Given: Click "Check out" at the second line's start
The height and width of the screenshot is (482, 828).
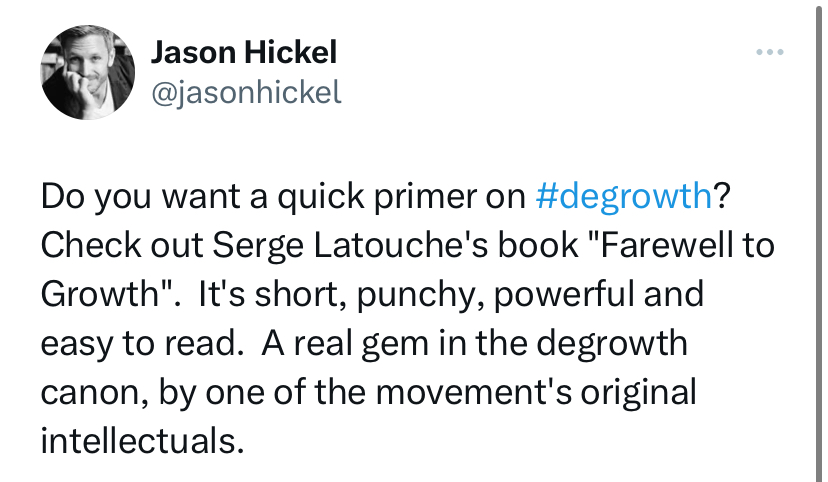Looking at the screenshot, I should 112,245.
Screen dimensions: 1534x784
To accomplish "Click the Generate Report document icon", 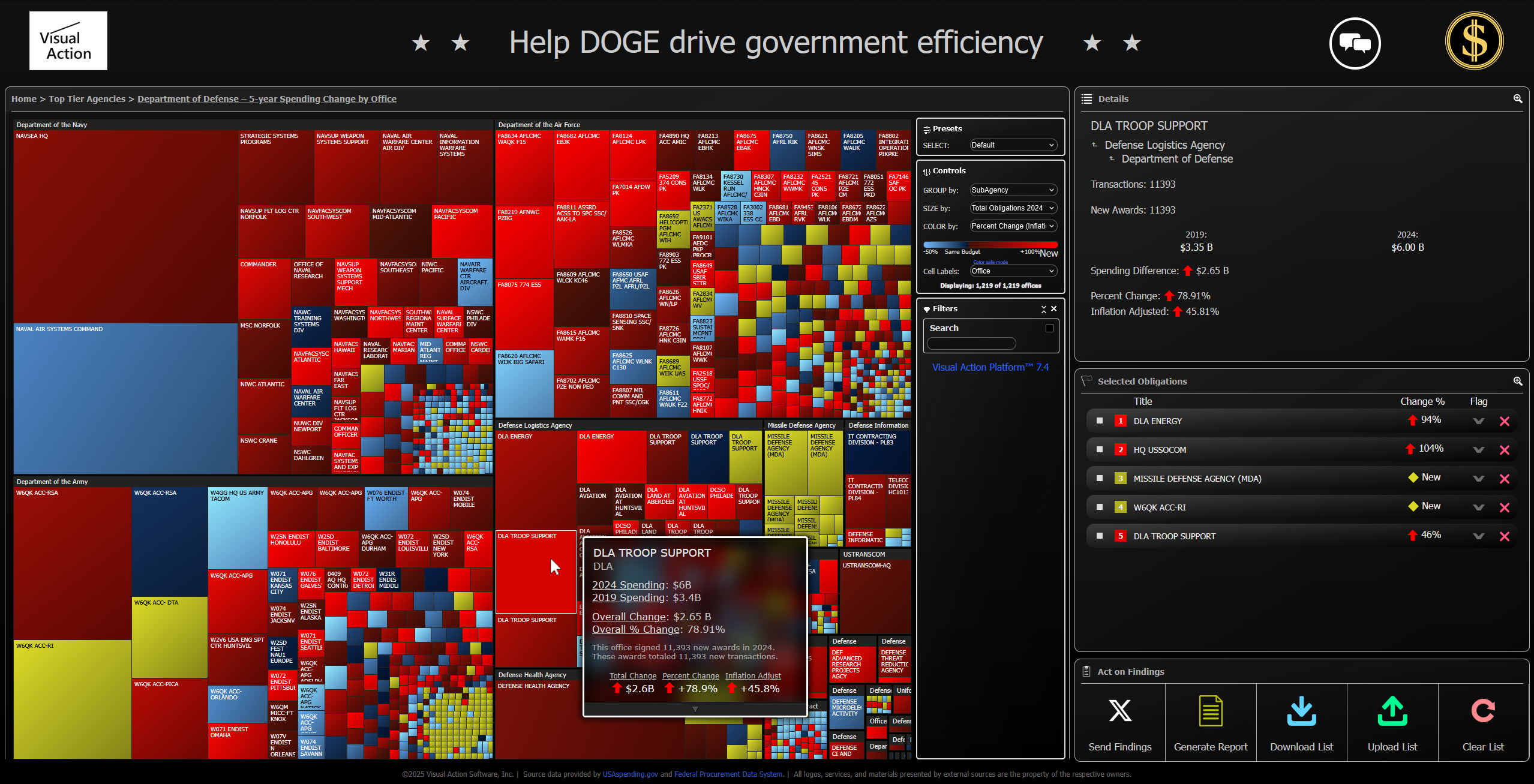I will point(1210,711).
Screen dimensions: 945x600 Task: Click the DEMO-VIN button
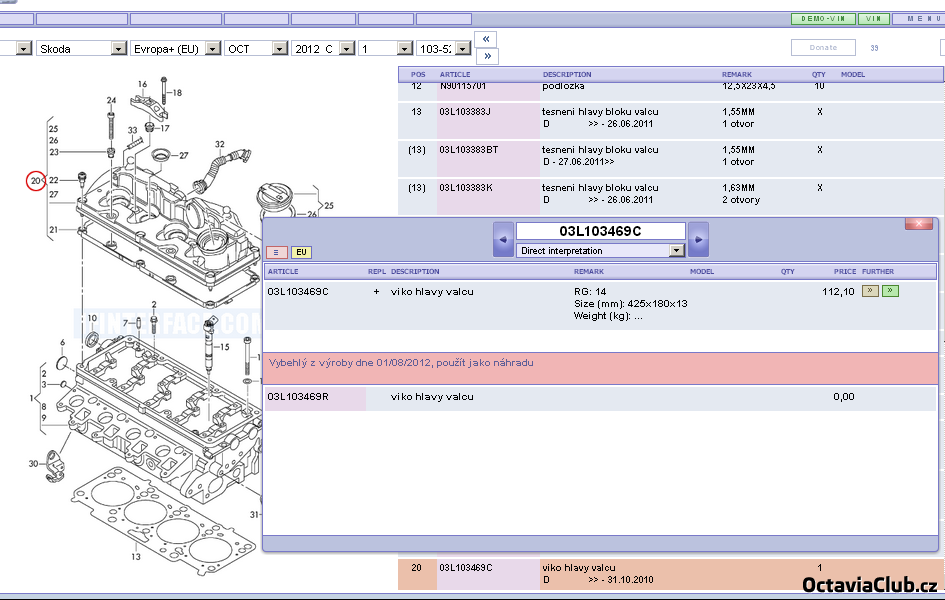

#### Goal:
Extract each line of the material above that contains the string "dimensions". Case counts.

#### Expected output:
Screen dimensions: 1534x784
Screen dimensions: 945x600 Task: Click the DEMO-VIN button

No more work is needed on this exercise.